The focus of the week will be the labor market. The June employment report is expected to show unemployment to stay at 3.6%, while employment slows to 268K. Employment growth is an indicator that is expected to slow down in an environment of rising interest rates and increasing economic uncertainty. If there is an increase in the unemployment rate, it will be a situation that policy makers should consider separately for the future strategy at the point of economic transformation. This would mean that the labor market, often viewed as a lagging indicator of an economic slowdown, is weakening faster than FOMC participants had anticipated. In the FOMC economic projections for June, the midpoint of the unemployment rate is expected to reach 3.7% by the end of the year.

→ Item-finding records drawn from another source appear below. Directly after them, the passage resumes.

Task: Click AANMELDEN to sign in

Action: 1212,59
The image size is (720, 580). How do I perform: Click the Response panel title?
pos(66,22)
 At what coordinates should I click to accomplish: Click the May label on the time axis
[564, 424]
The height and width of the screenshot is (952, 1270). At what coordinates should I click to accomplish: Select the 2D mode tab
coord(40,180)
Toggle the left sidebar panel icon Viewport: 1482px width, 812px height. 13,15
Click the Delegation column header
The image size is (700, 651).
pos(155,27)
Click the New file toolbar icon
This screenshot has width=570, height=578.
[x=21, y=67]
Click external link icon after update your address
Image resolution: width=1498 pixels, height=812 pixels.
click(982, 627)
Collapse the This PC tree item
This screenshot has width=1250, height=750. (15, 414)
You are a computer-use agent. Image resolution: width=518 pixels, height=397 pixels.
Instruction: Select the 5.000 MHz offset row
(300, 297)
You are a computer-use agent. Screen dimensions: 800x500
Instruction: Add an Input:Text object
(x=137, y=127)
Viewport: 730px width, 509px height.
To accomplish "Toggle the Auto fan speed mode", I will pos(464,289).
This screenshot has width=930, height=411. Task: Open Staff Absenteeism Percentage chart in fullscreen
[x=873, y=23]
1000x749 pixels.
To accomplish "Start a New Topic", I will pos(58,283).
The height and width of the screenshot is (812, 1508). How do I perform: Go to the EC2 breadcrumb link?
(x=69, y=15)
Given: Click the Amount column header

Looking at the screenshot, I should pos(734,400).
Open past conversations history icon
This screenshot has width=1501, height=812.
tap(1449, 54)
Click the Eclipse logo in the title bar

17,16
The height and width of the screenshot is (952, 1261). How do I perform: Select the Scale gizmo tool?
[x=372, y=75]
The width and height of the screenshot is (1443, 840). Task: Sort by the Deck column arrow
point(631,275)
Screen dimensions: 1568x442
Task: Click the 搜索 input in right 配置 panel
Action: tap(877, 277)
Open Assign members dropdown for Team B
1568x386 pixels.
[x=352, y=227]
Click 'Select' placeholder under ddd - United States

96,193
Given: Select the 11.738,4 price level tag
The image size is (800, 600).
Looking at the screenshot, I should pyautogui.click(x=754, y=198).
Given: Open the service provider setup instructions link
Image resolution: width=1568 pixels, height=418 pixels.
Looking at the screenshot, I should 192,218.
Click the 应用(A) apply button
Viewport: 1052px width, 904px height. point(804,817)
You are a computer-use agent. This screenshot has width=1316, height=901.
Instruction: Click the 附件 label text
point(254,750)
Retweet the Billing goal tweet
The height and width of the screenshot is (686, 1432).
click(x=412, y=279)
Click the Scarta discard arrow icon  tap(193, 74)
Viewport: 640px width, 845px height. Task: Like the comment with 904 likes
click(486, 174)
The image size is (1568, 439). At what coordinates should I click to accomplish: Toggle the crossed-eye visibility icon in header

It seems that the employment growth will downshift in June. Higher interest rates, more moderate demand for the goods sector, and rising recession expectations indicate that overall labor costs in hiring will also be evaluated in terms of budgeting and investment planning. Like the temporary inflation phenomenon, the soft landing scenario is currently on the optimistic or even rather optimistic side of the expectation scale. Therefore, against the possibility of money and policy managers making a wrong prediction or reading, business managers will also be more cautious in planning and will probably consider the cautious scenario at the point of resource allocation.

Besides all these; There are also some positive signs that will show that the labor market is still strong enough to carry the economy. The recovery in the service sector, which supports sectors such as entertainment and accommodation, as well as education and health services, is still ongoing. On the other hand; In May, the increase in the number of part-time workers for economic reasons – including loose working conditions – and the decline in retail employment underline the weak points. In the past, this component has preceded higher returns for overall unemployment, making it an indicator to watch in the coming months.

 

In terms of sub-indicators, an increase in labor market participation rate is expected to 62.4% in June. Average hourly earnings are expected to increase 0.3% monthly and 5% year-on-year. If wage data are taken in line with expectations, annual wage inflation will also have moved down from 5.2%. In terms of wage and inflation spiral, it is a detail that can even be considered as good news for the markets and the interest rate cycle. However, it should be noted that while these are happening, inflation is still quite high and maintains its range of coordinated movements on the cost/demand axis.

If we take it in general; Motivation to rejoin the workforce is also still high as inflation erodes the purchasing power of households. Nonfarm payrolls are not only 822K below the pre-pandemic peak, but population growth in between means a shortage of two to three million additional workers.